Hi, I’m Abby Raymond, Team USA Weightlifter and multi-time youth weightlifting National Champion.

Today I want to talk to you about conflict and conflict resolution, and there are three things I’d like you to know:

First, it’s important to understand that conflict is a disagreement that has emotion attached to it.

Second, conflict is to be expected with any team, and when effectively managed, it can help with team cohesion.

And third, when we do experience conflict, it is best resolved with face-to-face communication rather than through social media, emails, or text messages.

Conflict can vary in degrees of severity – ranging from an argument to a physical altercation – and resolution can come in many different styles, including avoiding, giving in, standing your ground, compromising, and collaborating.

Never assume that conflict will dissipate on its own.

In most cases, if conflict is not addressed, it can escalate.

Not too long ago, I learned the value of managing conflict and finding resolution after sustaining an injury during an intense training season.

I was feeling mentally stressed, fatigued, distracted, and complacent – all indicators of burnout as I later learned.

As an elite level athlete, I felt like I had to persevere through any adversity I faced, so I chose to keep my feelings of burnout to myself and avoid disappointing my coach and my family.

Before too long, I suffered a season-ending elbow injury.

After taking time away from training and competition, I was finally able to talk with my coach face-to-face about the challenges I had been experiencing.
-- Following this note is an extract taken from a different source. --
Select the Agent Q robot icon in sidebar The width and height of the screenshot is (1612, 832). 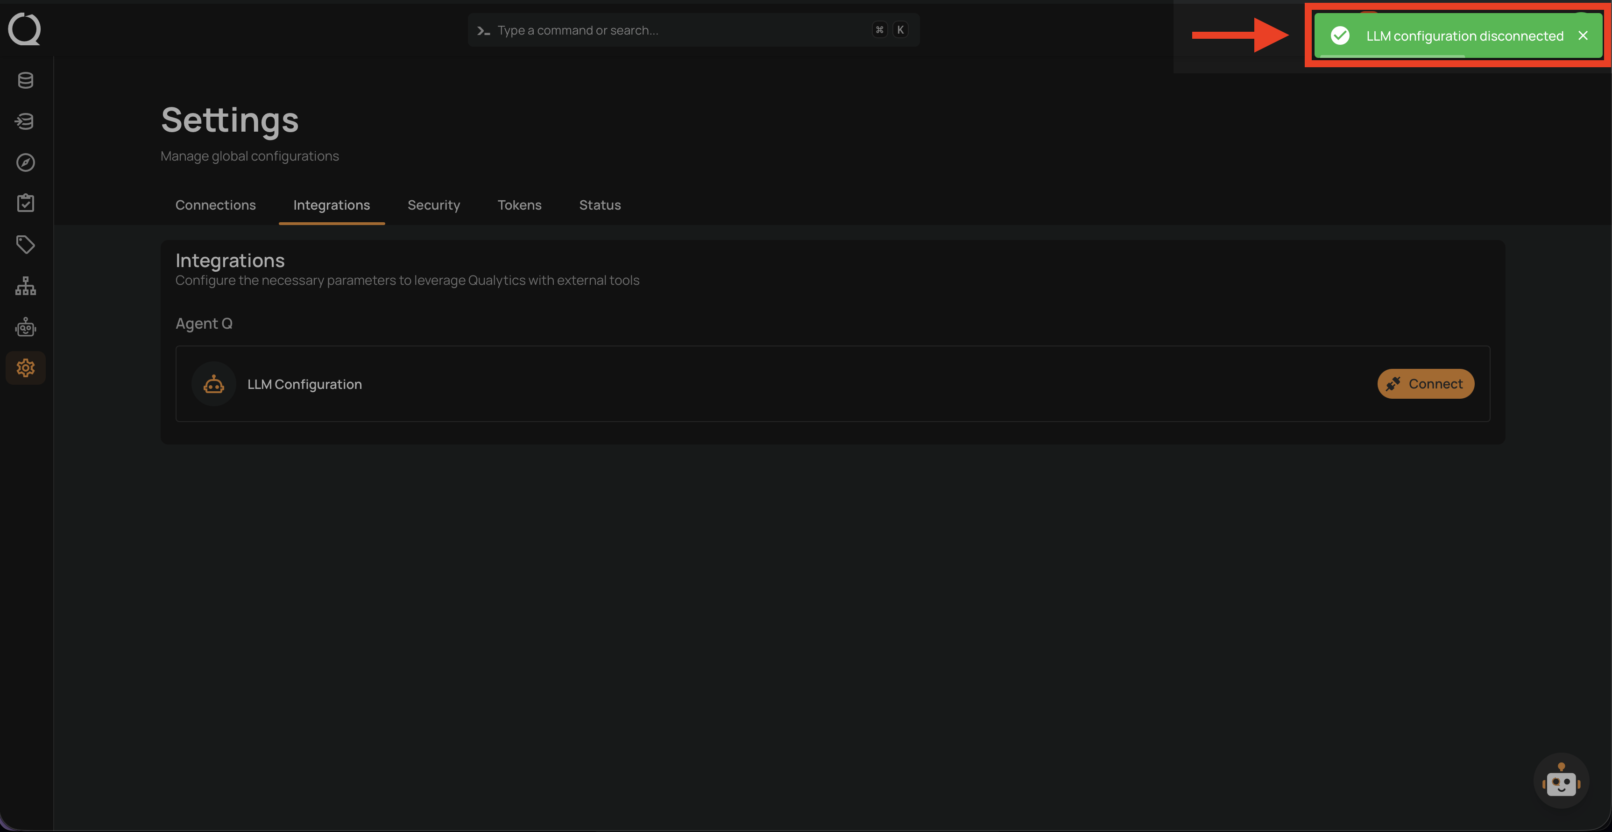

My coach was disappointed that I hadn’t shared my feelings sooner, so I promised to do a better job of anticipating these feelings moving forward.

From that conversation, we developed a healthier relationship and improved our ability to communicate.

Today, I am quick to reach out to my coach and family when I start feeling stressed, burned out, or in need of extra support.

As athletes, we are told to be strong, confident, and to persevere through challenges we experience.

Sometimes, though, we have to share those challenges with others.

Try writing down what you’re experiencing, what resolution you’d like to reach, and what feelings you’re having because of the conflict.

Gaining clarity before embarking on a face-to-face conversation can be hugely helpful.

By being open with yourself and others, you too will experience the positives that can come with effectively navigating conflict.